Records for finding displayed items
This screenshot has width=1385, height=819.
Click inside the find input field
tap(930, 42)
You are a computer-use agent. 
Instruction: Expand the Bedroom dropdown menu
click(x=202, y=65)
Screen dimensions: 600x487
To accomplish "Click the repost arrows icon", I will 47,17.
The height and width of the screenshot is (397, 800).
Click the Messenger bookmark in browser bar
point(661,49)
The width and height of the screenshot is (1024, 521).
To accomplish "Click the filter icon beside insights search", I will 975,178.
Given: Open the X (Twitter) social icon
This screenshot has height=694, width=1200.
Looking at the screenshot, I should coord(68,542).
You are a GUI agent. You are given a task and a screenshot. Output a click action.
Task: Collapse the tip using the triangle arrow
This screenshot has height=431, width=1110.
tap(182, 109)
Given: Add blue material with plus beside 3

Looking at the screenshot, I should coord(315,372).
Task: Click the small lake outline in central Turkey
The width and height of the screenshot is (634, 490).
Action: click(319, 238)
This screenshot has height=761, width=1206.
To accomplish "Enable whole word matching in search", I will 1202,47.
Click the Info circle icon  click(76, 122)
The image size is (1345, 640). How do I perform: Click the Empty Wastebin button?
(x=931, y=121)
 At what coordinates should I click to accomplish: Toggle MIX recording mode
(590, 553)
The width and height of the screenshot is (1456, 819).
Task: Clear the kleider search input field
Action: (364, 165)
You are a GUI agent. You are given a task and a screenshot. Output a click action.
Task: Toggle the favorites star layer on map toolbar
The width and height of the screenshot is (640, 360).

*STATED EXERCISE*. Copy out every line between the lines holding "The height and" and "I will 975,178.", inclusive. Rescale each coordinate in the answers by multiplying it by 0.65 and rounding to a whole number, with halves rounded up.

*RESPONSE FOR THIS EXERCISE*.
The height and width of the screenshot is (397, 800).
Click the Messenger bookmark in browser bar
point(430,32)
The width and height of the screenshot is (1024, 521).
To accomplish "Click the filter icon beside insights search", I will 634,116.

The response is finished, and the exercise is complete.